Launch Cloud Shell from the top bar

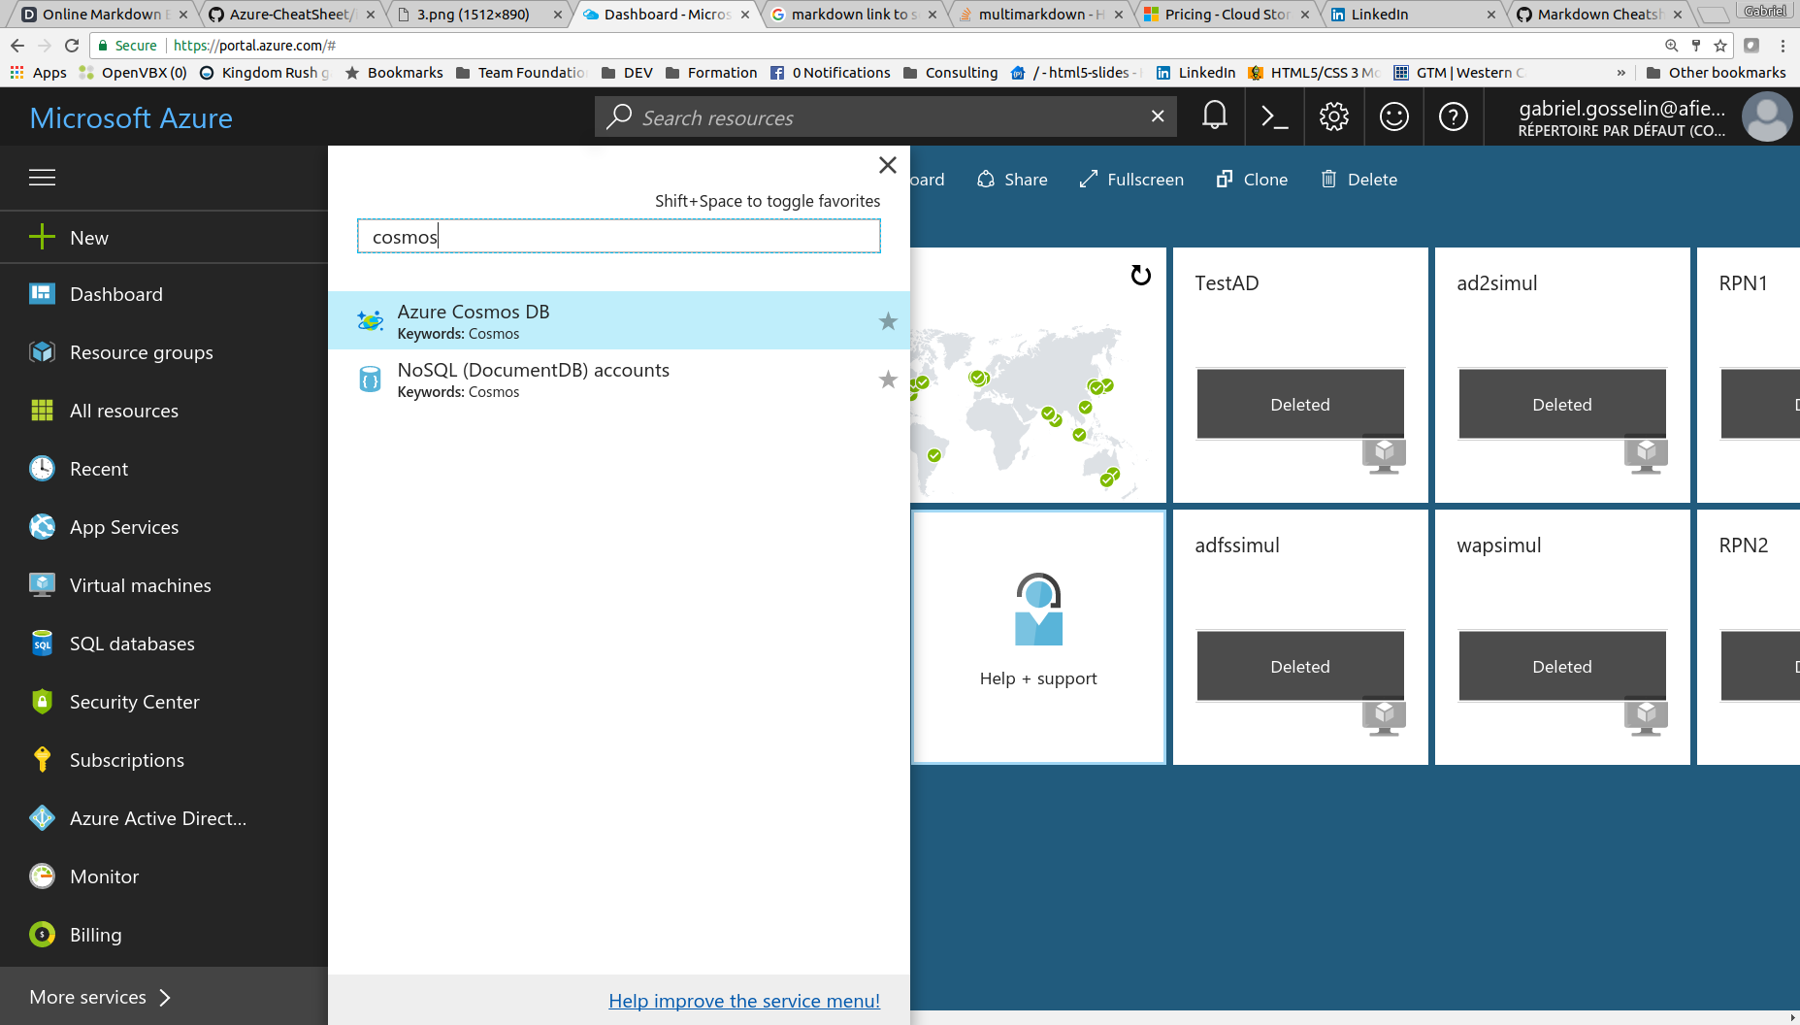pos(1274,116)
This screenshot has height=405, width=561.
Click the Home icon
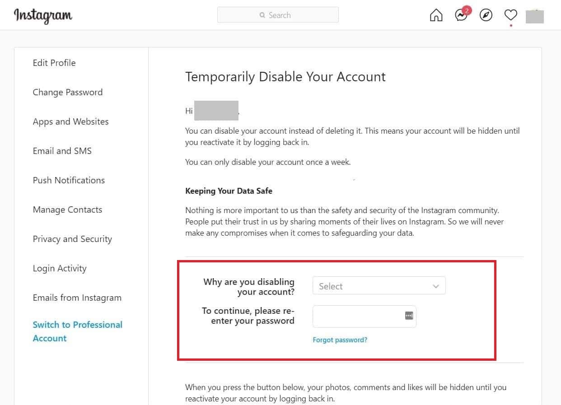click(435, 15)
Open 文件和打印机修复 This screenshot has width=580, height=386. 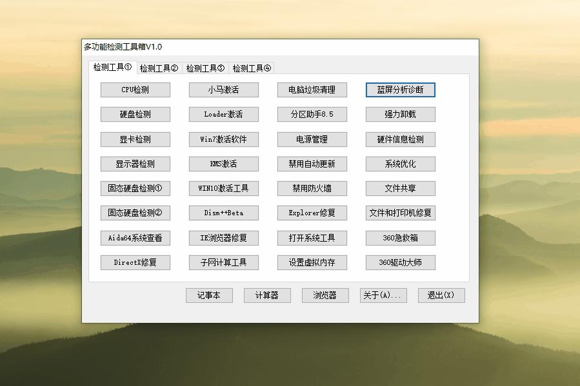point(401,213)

* * *

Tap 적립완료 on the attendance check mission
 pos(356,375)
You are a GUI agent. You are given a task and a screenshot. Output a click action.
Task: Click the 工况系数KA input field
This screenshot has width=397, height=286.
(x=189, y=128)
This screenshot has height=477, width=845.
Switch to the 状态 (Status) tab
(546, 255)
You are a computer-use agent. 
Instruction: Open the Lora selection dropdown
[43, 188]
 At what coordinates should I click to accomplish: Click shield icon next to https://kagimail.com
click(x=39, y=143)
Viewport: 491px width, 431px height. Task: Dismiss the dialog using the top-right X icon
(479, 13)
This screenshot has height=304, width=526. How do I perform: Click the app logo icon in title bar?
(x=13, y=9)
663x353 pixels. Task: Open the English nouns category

* * *

> [ABOUT THIS TASK]: Print exactly the lines above from the one with "You are a computer-use agent." to the one with "663x353 pixels. Task: Open", including both.

> [SOLUTION FOR THIS TASK]:
You are a computer-use agent. 
Instruction: Open the Lora selection dropdown
[43, 188]
 At what coordinates should I click to accomplish: Click shield icon next to https://kagimail.com
click(x=39, y=143)
Viewport: 491px width, 431px height. Task: Dismiss the dialog using the top-right X icon
(479, 13)
This screenshot has height=304, width=526. How do I perform: Click the app logo icon in title bar?
(x=13, y=9)
663x353 pixels. Task: Open the English nouns category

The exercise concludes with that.